Critical Security Alerts: Veeam and QNAP Address Vulnerabilities in Their Software

In cybersecurity, staying one step ahead of potential threats is crucial. Two significant security updates have been released, and it’s imperative for organizations to take action promptly. Let’s dive into the details of these high-priority alerts. 

Veeam ONE IT Monitoring Software Vulnerabilities 

Veeam, a well-known name in IT infrastructure monitoring, has identified four critical vulnerabilities within its Veeam ONE platform.  

Vulnerabilities Identified:  

1. CVE-2023-38547 (CVSS score: 9.9): This unspecified flaw could be exploited by an unauthenticated user to gain information about the SQL server connection used by Veeam ONE to access its configuration database. This could result in remote code execution on the SQL server. 
2. CVE-2023-38548 (CVSS score: 9.8): A vulnerability that could allow an unprivileged user with access to the Veeam ONE Web Client to obtain the NTLM hash of the account used by the Veeam ONE Reporting Service. 
3. CVE-2023-38549 (CVSS score: 4.5): A cross-site scripting (XSS) vulnerability that could be exploited by a user with the Veeam ONE Power User role to obtain the access token of a user with the Veeam ONE Administrator role. 
4. CVE-2023-41723 (CVSS score: 4.3): A vulnerability that allows a user with the Veeam ONE Read-Only User role to view the Dashboard Schedule.

The gravity of these vulnerabilities is underlined by recent incidents where threat actors, including known groups like FIN7 and BlackCat ransomware, exploited critical flaws in Veeam’s backup software. Hence, taking immediate action is essential. 

Recommended Actions for Veeam Users: 

• Update to one of the recommended versions with the necessary fixes: Veeam ONE 11 (11.0.0.1379), Veeam ONE 11a (11.0.1.1880), or Veeam ONE 12 P20230314 (12.0.1.2591). 
• Administrators should stop Veeam ONE monitoring and reporting services on impacted servers, replace existing files with the hotfix, and restart the services to deploy the hotfixes. 
• Detailed instructions can be found in Veeam’s KB article KB4508. 

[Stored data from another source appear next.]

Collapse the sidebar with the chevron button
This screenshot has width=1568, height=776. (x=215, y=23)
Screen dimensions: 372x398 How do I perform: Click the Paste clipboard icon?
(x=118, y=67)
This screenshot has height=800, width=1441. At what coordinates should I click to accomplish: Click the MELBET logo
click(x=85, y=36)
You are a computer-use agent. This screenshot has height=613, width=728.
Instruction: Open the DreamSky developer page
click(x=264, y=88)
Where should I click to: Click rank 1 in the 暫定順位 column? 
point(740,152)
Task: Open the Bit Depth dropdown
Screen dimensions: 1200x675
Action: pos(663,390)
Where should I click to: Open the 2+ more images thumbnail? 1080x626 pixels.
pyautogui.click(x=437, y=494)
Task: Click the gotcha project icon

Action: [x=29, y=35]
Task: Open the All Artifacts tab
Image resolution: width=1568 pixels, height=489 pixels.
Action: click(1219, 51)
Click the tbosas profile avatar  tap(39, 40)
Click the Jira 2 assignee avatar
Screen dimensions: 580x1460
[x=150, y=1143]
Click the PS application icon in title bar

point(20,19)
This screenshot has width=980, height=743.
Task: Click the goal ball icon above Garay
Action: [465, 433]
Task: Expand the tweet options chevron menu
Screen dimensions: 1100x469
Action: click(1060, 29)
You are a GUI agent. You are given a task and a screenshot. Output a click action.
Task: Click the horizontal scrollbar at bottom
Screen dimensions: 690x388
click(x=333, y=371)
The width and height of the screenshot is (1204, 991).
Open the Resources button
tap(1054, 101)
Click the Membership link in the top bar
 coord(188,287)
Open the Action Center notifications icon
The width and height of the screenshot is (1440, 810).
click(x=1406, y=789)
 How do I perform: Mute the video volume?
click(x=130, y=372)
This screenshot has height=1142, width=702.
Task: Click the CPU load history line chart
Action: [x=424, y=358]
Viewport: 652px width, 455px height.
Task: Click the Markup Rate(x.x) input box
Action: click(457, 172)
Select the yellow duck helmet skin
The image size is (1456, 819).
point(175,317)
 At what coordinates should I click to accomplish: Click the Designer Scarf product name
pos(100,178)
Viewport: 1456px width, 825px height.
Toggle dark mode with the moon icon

QNAP QTS OS and Apps Vulnerabilities 

QNAP, a network-attached storage (NAS) device provider, has identified critical vulnerabilities in its QTS operating system and associated applications. These vulnerabilities could allow remote attackers to execute arbitrary commands, potentially compromising data stored on NAS devices. 

Vulnerabilities Identified: 

1. CVE-2023-23368 (Severity: 9.8): A critical command injection flaw affecting QTS versions 5.0.x and 4.5.x, QuTS hero versions h5.0.x and h4.5.x, and QuTScloud version c5.0.1. 
2. CVE-2023-23369 (Severity: 9.0): Another critical command injection flaw impacting QTS versions 5.1.x, 4.3.6, 4.3.4, 4.3.3, and 4.2.x, along with Multimedia Console versions 2.1.x and 1.4.x, and Media Streaming add-on versions 500.1.x and 500.0.x.

These vulnerabilities pose a significant risk, as NAS devices are commonly used for data storage, making them attractive targets for cybercriminals. 

Recommended Actions for QNAP Users: 

• Install the available security updates as soon as possible. Administrators can conveniently update their QTS, QuTS hero, or QuTScloud systems by accessing the Control Panel, selecting System, and then clicking on Firmware Update. 
• Users with Multimedia Console and Media Streaming add-ons are advised to update via the App Center. 

By taking these preventive measures, organizations can fortify their QNAP NAS devices against potential exploits and ensure the security of their stored data. 

Software and System Vulnerabilities: A Continuous Challenge 

Vulnerabilities in software and systems are a persistent concern in the cybersecurity landscape. Veeam and QNAP have acted swiftly to address critical flaws in their products, and it’s now up to organizations to do their part. Staying updated and implementing the recommended security measures is essential to protect valuable data and systems from potential threats.